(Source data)
^^^^
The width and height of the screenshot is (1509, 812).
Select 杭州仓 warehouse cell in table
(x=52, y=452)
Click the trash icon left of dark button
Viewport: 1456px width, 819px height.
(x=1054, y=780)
^^^^
■ **Task item**: Word for word, restate all of the records.

■ **Output**:
The width and height of the screenshot is (1509, 812).
Select 杭州仓 warehouse cell in table
(x=52, y=452)
Click the trash icon left of dark button
Viewport: 1456px width, 819px height.
(x=1054, y=780)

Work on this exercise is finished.